With its alternative WebM video encoding technology now entering the marketplace, Google has announced plans to remove support for a widely used rival codec called H.264 favoured by Apple and Microsoft.
The move places Google instead firmly in the camp of browser makers Mozilla and Opera, which ardently desire basic web technologies to be unencumbered by patent restrictions.
"Though H.264 plays an important role in video, as our goal is to enable open innovation, support for the codec will be removed and our resources directed towards completely open codec technologies," said Mike Jazayeri, a Google product manager, in a blog post.

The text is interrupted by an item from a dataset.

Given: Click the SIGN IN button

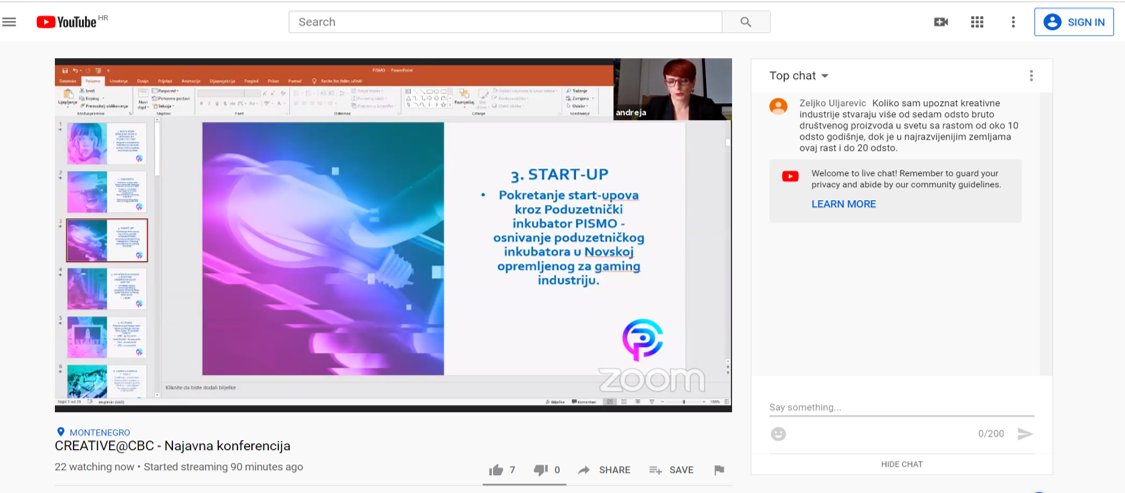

A codec's job is to encode and decode video and audio, a technologically complicated balancing act. Codecs must reduce file sizes and enable streaming media that doesn't overtax networks, but they also must preserve as much quality as possible — for example, by trying to discard data that the human senses won't miss much and cleverly interpolate to fill in the gaps.
One big change coming with the new HTML5 version of the web page description language is built-in support for video; most web video today employs Adobe Systems' Flash Player plug-in, which uses H.264 and other codecs under the covers. Although HTML5 video has promise, disagreements in the W3C standards group have meant the draft standard omits specifying a particular codec.
H.264, also called AVC, is widely supported in video cameras, Blu-ray players and many other devices, but it comes with significant royalty licensing fees from a group called MPEG LA that licenses a pool of hundreds of patents.
WebM, though, has been an open-source, royalty-free specification since Google announced it last May. It comprises the VP8 video codec Google got through its acquisition of On2 Technology and the Theora audio codec associated with an earlier and otherwise largely unsuccessful royalty-free codec effort.
It's catching on — for example, with smartphone chip support from Rockchip announced last week. Hardware decoding means computing devices can decode WebM faster and without quickly sucking batteries dry. And Adobe has pledged to build VP8 support into a future version of Flash Player.